LEVITT: So earlier in our conversation, you referenced an app that you developed, it’s a learning app. What does it do?
MULLAINATHAN: It’s called Pique — P-I-Q-U-E, like “pique your interest,” and at its core it’s trying to say, “Look, we have a fundamental problem in learning new ideas. We read about them, but reading is a bad way of learning.” So what it tries to do is it takes books and the ideas in books and says, “We’re going to turn those into experiences.” So like the dollar auction, you’re actually going to go and experience something in the app and then we’ll say, “Look, you’ve learned about escalation of commitment.”
LEVITT: You say books. What do you mean by books? Like real books?
MULLAINATHAN: Yeah. Like real books. The first set we’re doing right now is behavioral economics, behavioral science books. I’ll give you an example. There’s this great book by Leidy Klotz. It’s called Subtract. It just came out. It’s awesome.
LEVITT: Oh, yeah, yeah. I’ve heard of that. I haven’t read it.
MULLAINATHAN: It’s really nice. And it’s one of the books in our app and what we do is he has an experiment where there’s a grid. Okay. So people come into the app, they see a grid, and the grid has different colors. And so your job is when you click on a tile, it changes the color and flips it. It’s a little game. And what you want to do is you want to try to make the grid symmetric color-wise. OK. And you find that in about 12 flips, you can make it symmetric. And there’s actually a much easier way to do it than 12. I think it’s four or eight steps — much fewer. But when you do the 12 it’s because you’re looking to add colors to create symmetry. The way you do four is you remove colors to create symmetry. And Leidy’s point in the book is that in many situations, we look to create good changes by addition, we rarely look to get to where we want through subtraction. Reading Leidy’s book is a delight, but playing games like this, where you kind of struggled with the game, you’re like I can’t get it. I can’t get to the best — and then you have the aha moment. You’ve learned the subtract lesson by doing it. And you remember that far more. And so the app Pique takes these books and creates these experiences.

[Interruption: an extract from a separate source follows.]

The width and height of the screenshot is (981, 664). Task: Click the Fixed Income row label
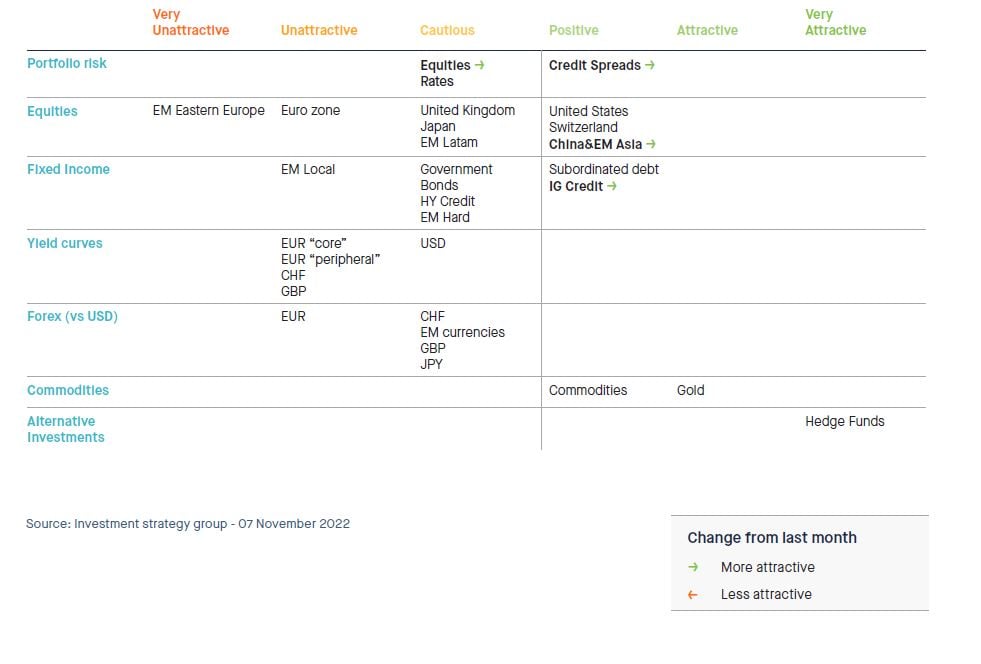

LEVITT: Is your thought that people will read the books first and get the lessons reinforced through the app or that the app potentially becomes a very time-efficient way to avoid having to read 300-page books that only make a couple points?
MULLAINATHAN: Yeah. I imagine that for a lot of people they will do the app and then for some it’ll motivate them to read more detail in the book, because it’s also more interesting to read a book when you’ve got a lesson from it motivating you and pushing you through. And I do think there’s a time efficiency gain of doing the experience. It’s like teaching.
LEVITT: So take a book that many people would know…
MULLAINATHAN: We have one that I like, which we can try on your listeners and I can try on you as well, Steve. It’s a memory experiment. Okay? I’m going to list a bunch of words. I don’t want you writing anything down. And then I want you to, after I list the words, write down whatever you remember. I’m going to list about 10 words. So it’s pure memory. I’ll say them out loud. Don’t do anything. And then after I say, “Go,” write down as many as you can remember. Okay, here we go. Bed, rest, awake, nap, dream, wake, doze, snore, slumber, blanket, snooze, tired. Okay. Go ahead. Just write down as many of these words as you can remember.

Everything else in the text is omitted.